Per quanto riguarda il mio personale curriculum, non mi sono sottratta al solito frittomisto di colloqui di lavoro con richiesta di approvazione del piano procreativo da parte delle aziende interessate al mio profilo, scarsa considerazione per i medesimi progetti presentati dai colleghi uomini di sesso maschile, mancati riconoscimenti nonostante la comprovata produttività… Insomma, lavoro da quando andavo all’università, da un milione di anni fa, o forse due; nel tempo ho accumulato una bella crestomazia di punti-svantaggio di cui si parla quando si tratta l’argomento donne e lavoro.
Con l’esperienza ho imparato a viaggiare leggera e a cercare il mio valore dai risultati ottenuti; una considerazione abbastanza ovvia in senso generale, che racchiude una consapevolezza non così scontata come sembra, visto che da sempre, in quanto donna, sento incombere lo sguardo giudicante di chi osserva e viviseziona il mio operato. È tempo di rendere conto solo a me stessa, tutt’al più il massimo che posso concedere lo devo alla mia banca.

Non ci si emancipa per far dispetto a chi ci ha fatto vivere ingiustizie e torti; lo si fa perché, dopo aver compiuto il giro della morte accumulando esperienze di ogni tipo, ci si può illudere di sapere chi sei e cosa vuoi davvero dalla vita, qual è il proprio talento e come si reagisce di fronte alle bastonate dalle quali -ora lo sappiamo- si sopravvive quasi sempre.

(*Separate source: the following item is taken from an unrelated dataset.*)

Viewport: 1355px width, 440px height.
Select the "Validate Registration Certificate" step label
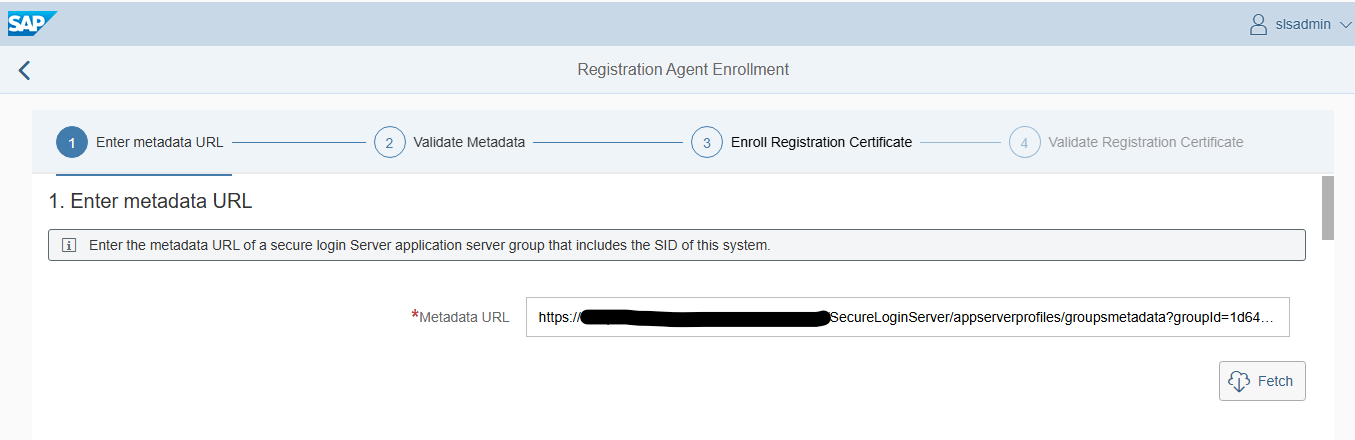pos(1145,142)
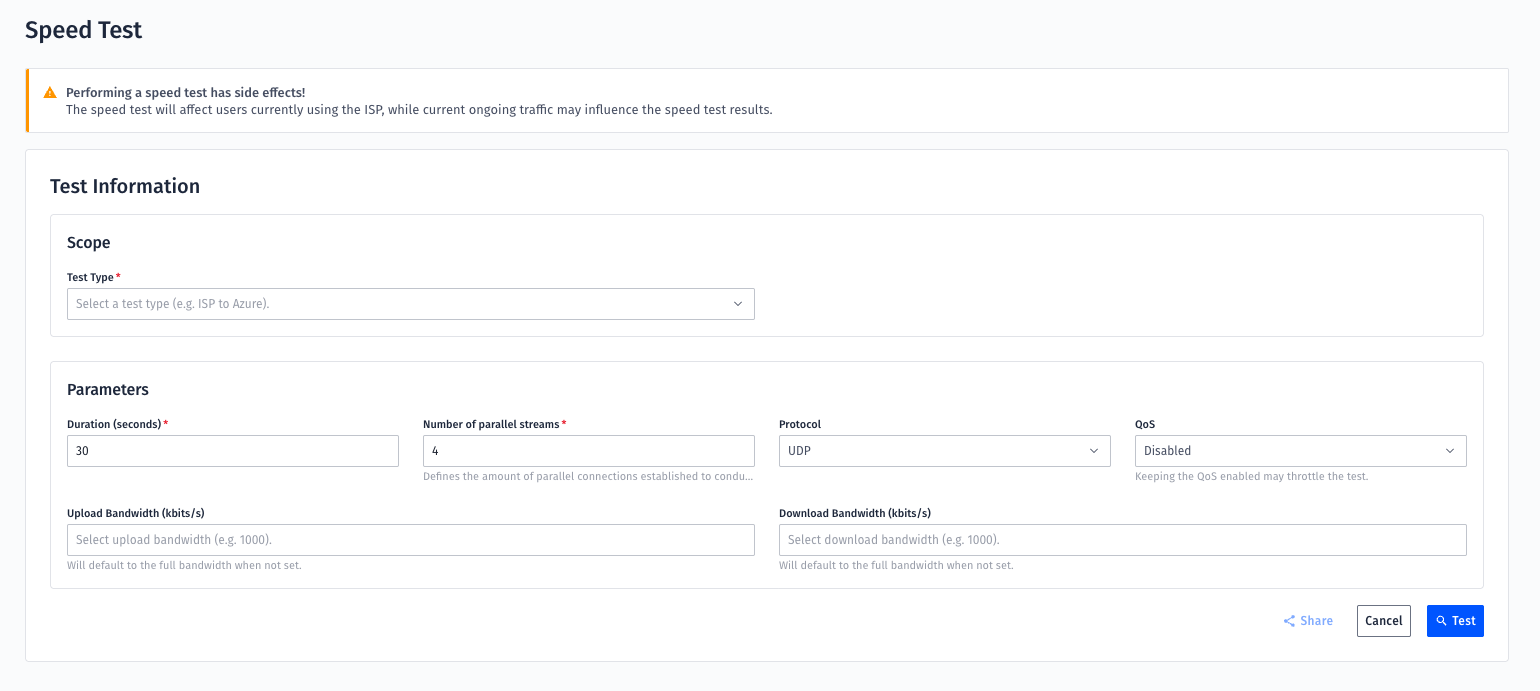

Quarantacinque anni quasi quarantasei, pochi risparmi in tasca e una pandemia in corso: questi sono gli ottimi motivi che mi hanno spinta ad uscire dalla bolla, lasciare il lavoro da dipendente con ferie pagate tredicesima quattordicesima malattia e CIG che di questi tempi non dà mica fastidio, anzi!, per buttarmi a corpo morto nel progetto che da tempo spingeva in qualche parte della mia testa, proprio nella parte del cervello dove si sviluppa il ragionamento e quella che libera le emozioni.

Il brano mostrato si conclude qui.